Source excerpt:
# # # # #
Source code for ptyrad.optics.constants

"""
Electron microscopy related physical constants

"""

from typing import Literal

import numpy as np

# Physical Constants
PLANCKS = 6.62607015E-34 # m^2*kg / s
REST_MASS_E = 9.1093837015E-31 # kg
CHARGE_E = 1.602176634E-19 # coulomb 
SPEED_OF_LIGHT = 299792458 # m/s

# Useful constants in EM unit 
HC = PLANCKS * SPEED_OF_LIGHT / CHARGE_E*1E-3*1E10 # 12.398 keV-Ang, h*c
REST_ENERGY_E = REST_MASS_E*SPEED_OF_LIGHT**2/CHARGE_E*1E-3 # 511 keV, m0c^2



[docs]
def get_EM_constants(kv: float, output_type: Literal['gamma', 'wavelength', 'sigma']):
    """Calculates a specific electron microscopy physical parameter.

    Args:
        kv (float): The acceleration voltage of the electron microscope in kilovolts (kV).
        output_type (Literal['gamma', 'wavelength', 'sigma']): The specific parameter 
            to calculate. Options are 'gamma' (Lorentz factor), 'wavelength' 
            (relativistic electron wavelength), or 'sigma' (interaction parameter).

    Returns:
        float: The calculated parameter value.

    Raises:
        ValueError: If an unsupported `output_type` is provided.
    """
    # acceleration_voltage: kV
    
    if output_type == 'gamma':
        return get_lorentz_factor_gamma(kv)
    elif output_type == 'wavelength':
        return get_wavelength_ang(kv)
    elif output_type == 'sigma':
        return get_interaction_parameter_sigma
    else:
        raise ValueError(f"output_type '{output_type}' not implemented yet, please use 'gamma', 'wavelength', or 'sigma'!")





[docs]
def get_lorentz_factor_gamma(kv):
    """Calculates the dimensionless relativistic Lorentz factor (gamma).

    The Lorentz factor accounts for the relativistic mass increase of the 
    accelerated electron. It is calculated as:
    gamma = 1 + (e * V) / (m0 * c^2)

    Args:
        kv (float): The acceleration voltage in kilovolts (kV).

    Returns:
        float: The dimensionless Lorentz factor.
    """
    gamma = 1 + kv / REST_ENERGY_E # m/m0 = 1 + e*V/m0c^2, dimensionless, Lorentz factor
    return gamma





[docs]
def get_wavelength_ang(kv):
    """Calculates the relativistic electron wavelength (Ang).

    The wavelength is calculated using the relativistic de Broglie relationship:
    lambda = h * c / sqrt((2 * m0 * c^2 + e * V) * e * V)

    Args:
        kv (float): The acceleration voltage in kilovolts (kV).
# # # # #
Given instruction A:
Translate this sentence from the physical constants source code into Spanish: "The Lorentz factor accounts for the relativistic mass increase of the accelerated electron."

Data lines:
# # # # #
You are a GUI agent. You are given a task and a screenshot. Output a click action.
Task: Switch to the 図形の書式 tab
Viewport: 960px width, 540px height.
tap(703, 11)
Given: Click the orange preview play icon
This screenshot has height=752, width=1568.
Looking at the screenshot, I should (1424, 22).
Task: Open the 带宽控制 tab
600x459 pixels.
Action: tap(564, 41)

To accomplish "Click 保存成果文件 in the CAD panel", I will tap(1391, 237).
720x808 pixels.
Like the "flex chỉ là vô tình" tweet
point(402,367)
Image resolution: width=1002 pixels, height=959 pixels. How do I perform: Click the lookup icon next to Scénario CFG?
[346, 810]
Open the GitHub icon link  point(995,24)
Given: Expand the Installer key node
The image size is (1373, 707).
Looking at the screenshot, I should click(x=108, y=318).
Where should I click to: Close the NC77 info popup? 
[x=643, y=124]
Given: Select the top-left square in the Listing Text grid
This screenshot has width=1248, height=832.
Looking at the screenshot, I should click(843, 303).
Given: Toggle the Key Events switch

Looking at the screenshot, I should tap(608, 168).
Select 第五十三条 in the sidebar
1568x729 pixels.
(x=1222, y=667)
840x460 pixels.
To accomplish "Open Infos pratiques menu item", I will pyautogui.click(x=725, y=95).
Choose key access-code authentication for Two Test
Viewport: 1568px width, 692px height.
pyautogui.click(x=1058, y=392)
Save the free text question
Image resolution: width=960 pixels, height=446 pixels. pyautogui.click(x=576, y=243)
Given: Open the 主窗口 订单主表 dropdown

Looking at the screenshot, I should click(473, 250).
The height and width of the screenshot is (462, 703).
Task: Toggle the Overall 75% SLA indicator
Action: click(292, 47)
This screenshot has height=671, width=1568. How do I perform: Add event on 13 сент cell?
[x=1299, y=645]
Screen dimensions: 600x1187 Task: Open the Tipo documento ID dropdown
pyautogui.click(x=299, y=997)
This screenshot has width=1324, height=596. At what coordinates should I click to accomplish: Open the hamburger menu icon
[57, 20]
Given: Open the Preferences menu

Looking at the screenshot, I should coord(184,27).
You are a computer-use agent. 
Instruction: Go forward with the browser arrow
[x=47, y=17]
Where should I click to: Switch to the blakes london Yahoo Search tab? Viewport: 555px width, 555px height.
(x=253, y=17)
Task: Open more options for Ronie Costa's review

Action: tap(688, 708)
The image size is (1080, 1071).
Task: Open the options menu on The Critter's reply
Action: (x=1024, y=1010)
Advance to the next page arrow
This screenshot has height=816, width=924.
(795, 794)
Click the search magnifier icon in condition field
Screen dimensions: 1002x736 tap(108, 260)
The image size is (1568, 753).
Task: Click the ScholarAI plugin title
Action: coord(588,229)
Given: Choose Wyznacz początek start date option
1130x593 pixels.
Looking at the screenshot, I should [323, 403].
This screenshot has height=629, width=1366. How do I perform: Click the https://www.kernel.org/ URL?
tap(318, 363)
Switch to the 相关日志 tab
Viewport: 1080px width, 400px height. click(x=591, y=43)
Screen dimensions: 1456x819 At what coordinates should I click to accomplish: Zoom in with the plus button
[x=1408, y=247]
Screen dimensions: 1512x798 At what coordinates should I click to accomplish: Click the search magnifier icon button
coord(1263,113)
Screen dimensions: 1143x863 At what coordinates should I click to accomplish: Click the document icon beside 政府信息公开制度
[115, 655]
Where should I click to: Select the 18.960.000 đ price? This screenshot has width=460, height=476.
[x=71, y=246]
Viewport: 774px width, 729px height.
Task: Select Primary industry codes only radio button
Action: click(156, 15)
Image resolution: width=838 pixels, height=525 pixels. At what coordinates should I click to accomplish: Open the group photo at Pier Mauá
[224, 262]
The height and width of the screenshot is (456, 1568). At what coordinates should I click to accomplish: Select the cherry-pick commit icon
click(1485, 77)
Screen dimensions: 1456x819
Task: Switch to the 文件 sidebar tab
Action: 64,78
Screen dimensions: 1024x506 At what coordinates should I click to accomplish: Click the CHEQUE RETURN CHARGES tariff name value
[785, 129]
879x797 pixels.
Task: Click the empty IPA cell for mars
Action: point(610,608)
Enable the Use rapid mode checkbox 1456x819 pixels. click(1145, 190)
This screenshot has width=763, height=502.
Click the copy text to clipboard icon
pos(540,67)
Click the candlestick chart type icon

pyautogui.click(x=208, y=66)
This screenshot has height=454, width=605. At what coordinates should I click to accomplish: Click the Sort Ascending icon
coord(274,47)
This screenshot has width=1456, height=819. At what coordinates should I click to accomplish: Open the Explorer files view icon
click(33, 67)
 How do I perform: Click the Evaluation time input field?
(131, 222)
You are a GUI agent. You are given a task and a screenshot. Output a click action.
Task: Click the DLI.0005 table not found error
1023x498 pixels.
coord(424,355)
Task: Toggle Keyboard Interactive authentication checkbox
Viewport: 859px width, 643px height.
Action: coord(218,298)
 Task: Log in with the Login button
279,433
# # # # #
Given instruction B:
In the entries, repeat word for word the lines starting at the one containing "Advance to the next page arrow" and ending at the one containing "Action: click(156, 15)", including both of those lines.

Solution A:
El factor de Lorentz tiene en cuenta el aumento relativista de la masa del electrón acelerado.

Solution B:
Advance to the next page arrow
This screenshot has height=816, width=924.
(795, 794)
Click the search magnifier icon in condition field
Screen dimensions: 1002x736 tap(108, 260)
The image size is (1568, 753).
Task: Click the ScholarAI plugin title
Action: coord(588,229)
Given: Choose Wyznacz początek start date option
1130x593 pixels.
Looking at the screenshot, I should [323, 403].
This screenshot has height=629, width=1366. How do I perform: Click the https://www.kernel.org/ URL?
tap(318, 363)
Switch to the 相关日志 tab
Viewport: 1080px width, 400px height. click(x=591, y=43)
Screen dimensions: 1456x819 At what coordinates should I click to accomplish: Zoom in with the plus button
[x=1408, y=247]
Screen dimensions: 1512x798 At what coordinates should I click to accomplish: Click the search magnifier icon button
coord(1263,113)
Screen dimensions: 1143x863 At what coordinates should I click to accomplish: Click the document icon beside 政府信息公开制度
[115, 655]
Where should I click to: Select the 18.960.000 đ price? This screenshot has width=460, height=476.
[x=71, y=246]
Viewport: 774px width, 729px height.
Task: Select Primary industry codes only radio button
Action: click(156, 15)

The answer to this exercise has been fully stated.